About this task
Print the lines in the listing below that fall between the line with "Screen dimensions: 601x431" and the line with "Given: Open the 插入 ribbon tab", those two lines included, exactly as they stand and with nothing else.

Records to process
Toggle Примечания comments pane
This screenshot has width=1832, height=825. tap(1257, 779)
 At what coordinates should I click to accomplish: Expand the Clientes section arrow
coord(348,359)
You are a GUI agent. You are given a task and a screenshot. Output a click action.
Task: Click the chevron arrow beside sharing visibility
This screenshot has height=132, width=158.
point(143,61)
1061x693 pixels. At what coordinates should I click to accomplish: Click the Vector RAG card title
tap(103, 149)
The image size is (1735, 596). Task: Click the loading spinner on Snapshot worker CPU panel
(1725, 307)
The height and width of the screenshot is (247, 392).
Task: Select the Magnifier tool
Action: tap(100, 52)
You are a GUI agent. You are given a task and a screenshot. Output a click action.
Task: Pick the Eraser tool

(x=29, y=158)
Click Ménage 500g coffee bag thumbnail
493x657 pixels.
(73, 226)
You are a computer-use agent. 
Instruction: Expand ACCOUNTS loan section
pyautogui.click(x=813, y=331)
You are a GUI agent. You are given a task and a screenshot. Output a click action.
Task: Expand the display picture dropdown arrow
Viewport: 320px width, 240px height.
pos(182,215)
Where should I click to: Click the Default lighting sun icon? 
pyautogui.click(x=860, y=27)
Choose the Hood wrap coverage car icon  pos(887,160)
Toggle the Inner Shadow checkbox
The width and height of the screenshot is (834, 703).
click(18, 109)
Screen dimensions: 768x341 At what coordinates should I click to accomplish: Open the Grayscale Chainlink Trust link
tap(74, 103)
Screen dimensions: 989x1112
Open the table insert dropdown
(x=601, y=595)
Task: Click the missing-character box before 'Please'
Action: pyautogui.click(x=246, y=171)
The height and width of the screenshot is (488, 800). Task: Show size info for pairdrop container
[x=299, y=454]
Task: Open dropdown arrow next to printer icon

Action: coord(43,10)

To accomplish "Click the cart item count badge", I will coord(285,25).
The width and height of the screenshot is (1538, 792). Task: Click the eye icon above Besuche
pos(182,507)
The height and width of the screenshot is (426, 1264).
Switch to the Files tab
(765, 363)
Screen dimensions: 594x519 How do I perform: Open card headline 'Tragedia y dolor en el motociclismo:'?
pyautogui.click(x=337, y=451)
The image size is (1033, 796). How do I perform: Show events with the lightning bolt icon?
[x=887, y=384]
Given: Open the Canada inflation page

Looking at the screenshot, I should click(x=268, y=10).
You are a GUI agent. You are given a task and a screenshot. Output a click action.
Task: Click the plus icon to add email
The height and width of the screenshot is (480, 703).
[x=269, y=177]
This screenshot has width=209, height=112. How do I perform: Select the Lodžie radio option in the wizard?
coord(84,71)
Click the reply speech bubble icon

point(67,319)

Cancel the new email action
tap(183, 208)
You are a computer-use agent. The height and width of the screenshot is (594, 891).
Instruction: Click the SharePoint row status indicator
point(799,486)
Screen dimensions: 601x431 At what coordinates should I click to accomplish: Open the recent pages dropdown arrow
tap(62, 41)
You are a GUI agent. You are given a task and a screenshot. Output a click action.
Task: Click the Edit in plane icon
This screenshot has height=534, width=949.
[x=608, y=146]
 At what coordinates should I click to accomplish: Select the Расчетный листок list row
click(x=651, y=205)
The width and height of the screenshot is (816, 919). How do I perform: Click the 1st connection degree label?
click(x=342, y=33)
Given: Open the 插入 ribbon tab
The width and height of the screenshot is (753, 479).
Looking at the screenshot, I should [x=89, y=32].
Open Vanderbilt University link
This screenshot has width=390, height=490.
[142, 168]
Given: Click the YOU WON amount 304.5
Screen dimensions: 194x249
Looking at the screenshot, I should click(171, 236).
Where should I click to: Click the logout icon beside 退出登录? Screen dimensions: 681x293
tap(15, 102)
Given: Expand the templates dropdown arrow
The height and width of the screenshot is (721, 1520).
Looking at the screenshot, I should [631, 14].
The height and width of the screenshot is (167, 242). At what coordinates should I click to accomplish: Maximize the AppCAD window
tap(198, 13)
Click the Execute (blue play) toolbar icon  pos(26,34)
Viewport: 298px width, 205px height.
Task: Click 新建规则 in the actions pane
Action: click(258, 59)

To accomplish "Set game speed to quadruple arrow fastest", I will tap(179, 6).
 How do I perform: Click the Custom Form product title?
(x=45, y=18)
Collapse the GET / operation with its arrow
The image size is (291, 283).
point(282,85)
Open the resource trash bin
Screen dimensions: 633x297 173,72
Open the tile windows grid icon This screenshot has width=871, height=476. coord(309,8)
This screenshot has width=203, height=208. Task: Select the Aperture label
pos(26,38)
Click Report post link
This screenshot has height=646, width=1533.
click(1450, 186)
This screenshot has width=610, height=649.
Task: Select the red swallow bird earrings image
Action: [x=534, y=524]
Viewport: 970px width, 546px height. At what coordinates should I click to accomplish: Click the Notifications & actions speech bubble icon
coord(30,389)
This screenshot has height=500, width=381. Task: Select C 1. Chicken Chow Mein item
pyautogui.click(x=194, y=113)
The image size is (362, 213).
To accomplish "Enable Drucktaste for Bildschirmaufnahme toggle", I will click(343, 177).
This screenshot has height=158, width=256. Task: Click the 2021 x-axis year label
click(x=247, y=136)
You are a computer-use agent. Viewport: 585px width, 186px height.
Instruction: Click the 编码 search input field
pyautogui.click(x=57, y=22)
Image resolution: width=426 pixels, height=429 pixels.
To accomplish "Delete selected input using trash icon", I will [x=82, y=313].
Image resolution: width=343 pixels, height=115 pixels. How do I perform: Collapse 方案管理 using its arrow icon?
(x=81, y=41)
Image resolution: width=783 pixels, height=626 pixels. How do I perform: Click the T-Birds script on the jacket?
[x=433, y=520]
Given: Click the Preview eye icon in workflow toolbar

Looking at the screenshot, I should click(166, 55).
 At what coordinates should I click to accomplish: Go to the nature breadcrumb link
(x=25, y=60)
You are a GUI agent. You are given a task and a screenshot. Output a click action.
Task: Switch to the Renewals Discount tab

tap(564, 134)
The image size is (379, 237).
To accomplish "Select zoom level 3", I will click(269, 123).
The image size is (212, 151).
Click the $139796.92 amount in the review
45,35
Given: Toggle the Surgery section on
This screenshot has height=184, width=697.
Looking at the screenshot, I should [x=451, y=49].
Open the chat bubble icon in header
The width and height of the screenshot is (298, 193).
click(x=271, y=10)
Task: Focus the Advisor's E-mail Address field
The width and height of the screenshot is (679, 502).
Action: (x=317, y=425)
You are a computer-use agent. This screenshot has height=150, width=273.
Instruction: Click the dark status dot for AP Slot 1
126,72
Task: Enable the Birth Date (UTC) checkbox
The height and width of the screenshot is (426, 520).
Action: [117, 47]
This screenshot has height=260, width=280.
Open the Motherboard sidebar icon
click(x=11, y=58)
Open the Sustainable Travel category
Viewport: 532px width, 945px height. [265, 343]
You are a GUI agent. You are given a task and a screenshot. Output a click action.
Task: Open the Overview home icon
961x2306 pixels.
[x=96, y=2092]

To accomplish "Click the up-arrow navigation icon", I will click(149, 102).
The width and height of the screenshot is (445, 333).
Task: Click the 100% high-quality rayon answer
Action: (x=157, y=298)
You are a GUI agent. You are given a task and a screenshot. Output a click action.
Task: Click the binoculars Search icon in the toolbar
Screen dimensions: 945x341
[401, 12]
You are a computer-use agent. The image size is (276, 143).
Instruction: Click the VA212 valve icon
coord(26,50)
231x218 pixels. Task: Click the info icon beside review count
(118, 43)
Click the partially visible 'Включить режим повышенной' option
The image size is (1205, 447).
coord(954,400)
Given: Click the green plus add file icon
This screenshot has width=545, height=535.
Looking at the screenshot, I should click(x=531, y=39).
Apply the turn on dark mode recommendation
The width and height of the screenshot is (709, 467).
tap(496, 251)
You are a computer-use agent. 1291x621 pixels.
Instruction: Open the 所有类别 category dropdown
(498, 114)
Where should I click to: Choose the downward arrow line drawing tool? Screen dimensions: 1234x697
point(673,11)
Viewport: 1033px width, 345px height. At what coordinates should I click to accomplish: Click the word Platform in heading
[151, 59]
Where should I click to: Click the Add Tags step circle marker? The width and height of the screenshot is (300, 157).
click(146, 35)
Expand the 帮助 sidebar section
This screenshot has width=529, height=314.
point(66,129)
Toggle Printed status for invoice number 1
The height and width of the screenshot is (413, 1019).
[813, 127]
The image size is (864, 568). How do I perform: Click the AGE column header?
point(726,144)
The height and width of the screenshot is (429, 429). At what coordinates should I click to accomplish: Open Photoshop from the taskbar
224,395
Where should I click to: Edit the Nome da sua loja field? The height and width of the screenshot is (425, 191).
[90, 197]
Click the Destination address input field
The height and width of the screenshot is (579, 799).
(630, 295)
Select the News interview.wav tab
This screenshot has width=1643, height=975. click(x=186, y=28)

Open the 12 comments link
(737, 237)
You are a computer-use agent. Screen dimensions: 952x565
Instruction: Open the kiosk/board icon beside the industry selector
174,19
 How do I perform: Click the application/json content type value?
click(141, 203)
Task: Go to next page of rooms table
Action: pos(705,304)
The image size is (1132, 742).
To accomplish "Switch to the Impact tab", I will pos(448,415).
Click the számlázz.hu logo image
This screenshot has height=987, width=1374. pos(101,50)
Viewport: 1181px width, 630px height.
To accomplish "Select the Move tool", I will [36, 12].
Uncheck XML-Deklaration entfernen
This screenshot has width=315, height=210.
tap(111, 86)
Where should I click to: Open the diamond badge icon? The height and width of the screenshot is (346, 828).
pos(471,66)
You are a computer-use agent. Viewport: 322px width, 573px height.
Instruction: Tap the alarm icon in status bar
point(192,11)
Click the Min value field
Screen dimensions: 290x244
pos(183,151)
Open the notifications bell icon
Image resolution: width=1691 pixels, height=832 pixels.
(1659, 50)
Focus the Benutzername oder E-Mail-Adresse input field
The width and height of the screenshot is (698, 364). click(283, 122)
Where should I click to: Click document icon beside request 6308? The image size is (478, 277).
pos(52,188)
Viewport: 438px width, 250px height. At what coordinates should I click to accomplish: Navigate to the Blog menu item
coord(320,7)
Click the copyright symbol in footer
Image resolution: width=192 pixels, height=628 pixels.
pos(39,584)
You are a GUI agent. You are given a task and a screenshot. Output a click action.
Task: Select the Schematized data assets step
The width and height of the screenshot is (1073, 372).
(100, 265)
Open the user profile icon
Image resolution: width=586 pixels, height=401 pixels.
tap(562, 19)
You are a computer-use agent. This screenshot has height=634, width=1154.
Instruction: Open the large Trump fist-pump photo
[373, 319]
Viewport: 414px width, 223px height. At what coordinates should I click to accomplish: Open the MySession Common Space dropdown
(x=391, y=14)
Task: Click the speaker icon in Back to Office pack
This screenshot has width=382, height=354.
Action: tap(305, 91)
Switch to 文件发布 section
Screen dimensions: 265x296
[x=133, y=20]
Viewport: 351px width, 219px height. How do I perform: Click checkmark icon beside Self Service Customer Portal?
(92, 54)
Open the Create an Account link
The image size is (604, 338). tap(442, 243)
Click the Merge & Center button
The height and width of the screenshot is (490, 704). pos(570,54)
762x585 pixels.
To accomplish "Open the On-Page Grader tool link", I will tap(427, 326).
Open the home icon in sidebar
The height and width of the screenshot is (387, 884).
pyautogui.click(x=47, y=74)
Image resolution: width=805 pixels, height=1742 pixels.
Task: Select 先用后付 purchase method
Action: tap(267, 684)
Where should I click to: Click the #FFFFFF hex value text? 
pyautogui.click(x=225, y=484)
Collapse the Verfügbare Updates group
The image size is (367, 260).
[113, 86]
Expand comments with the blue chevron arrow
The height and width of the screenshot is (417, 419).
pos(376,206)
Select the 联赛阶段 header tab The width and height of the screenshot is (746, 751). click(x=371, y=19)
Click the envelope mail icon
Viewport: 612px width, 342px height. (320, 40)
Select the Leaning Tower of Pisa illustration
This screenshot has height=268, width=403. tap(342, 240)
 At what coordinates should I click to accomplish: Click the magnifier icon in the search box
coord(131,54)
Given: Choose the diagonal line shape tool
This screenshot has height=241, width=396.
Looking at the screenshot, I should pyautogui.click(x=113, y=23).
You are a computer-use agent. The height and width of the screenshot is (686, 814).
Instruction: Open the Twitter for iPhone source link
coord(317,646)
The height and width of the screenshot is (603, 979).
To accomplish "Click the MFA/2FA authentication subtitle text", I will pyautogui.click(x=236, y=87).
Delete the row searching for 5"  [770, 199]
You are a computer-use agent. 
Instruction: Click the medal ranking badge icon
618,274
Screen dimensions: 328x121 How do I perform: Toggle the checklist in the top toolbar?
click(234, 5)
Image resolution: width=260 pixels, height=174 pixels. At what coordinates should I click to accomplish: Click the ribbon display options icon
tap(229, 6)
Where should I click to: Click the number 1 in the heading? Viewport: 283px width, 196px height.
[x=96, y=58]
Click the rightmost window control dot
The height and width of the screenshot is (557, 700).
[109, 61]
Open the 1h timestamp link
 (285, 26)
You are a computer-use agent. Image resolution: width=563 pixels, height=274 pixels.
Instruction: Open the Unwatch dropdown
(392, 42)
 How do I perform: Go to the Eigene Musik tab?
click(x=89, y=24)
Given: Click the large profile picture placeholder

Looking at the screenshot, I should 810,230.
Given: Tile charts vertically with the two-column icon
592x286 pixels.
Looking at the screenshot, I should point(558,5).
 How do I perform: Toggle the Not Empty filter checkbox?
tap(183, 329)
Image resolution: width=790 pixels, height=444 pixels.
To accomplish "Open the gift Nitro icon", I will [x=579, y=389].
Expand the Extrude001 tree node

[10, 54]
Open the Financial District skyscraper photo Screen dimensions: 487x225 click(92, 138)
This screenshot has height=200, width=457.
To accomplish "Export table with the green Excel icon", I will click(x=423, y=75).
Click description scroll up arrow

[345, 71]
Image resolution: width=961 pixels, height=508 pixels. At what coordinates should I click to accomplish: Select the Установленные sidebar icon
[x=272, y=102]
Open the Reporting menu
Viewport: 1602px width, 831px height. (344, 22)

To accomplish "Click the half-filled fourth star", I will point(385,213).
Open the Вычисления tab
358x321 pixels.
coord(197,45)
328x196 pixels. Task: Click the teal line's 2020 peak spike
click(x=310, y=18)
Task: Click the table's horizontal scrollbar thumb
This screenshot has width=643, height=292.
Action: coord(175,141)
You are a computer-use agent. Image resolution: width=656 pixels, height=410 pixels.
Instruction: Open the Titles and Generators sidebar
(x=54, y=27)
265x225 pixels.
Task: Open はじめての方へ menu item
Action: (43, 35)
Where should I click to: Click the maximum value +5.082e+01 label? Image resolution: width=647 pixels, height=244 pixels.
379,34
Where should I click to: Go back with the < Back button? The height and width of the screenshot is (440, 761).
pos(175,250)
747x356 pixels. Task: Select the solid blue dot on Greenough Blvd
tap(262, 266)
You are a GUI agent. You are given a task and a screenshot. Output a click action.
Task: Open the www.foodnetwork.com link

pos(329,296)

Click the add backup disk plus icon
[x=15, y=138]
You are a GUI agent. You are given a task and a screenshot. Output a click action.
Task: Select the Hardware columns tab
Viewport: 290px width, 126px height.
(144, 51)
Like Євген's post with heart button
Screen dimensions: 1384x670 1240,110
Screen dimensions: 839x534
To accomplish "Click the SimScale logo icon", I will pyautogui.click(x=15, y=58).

Answer space
Screen dimensions: 601x431 At what coordinates should I click to accomplish: Open the recent pages dropdown arrow
tap(62, 41)
You are a GUI agent. You are given a task and a screenshot. Output a click action.
Task: Click the Edit in plane icon
This screenshot has height=534, width=949.
[x=608, y=146]
 At what coordinates should I click to accomplish: Select the Расчетный листок list row
click(x=651, y=205)
The width and height of the screenshot is (816, 919). How do I perform: Click the 1st connection degree label?
click(x=342, y=33)
Given: Open the 插入 ribbon tab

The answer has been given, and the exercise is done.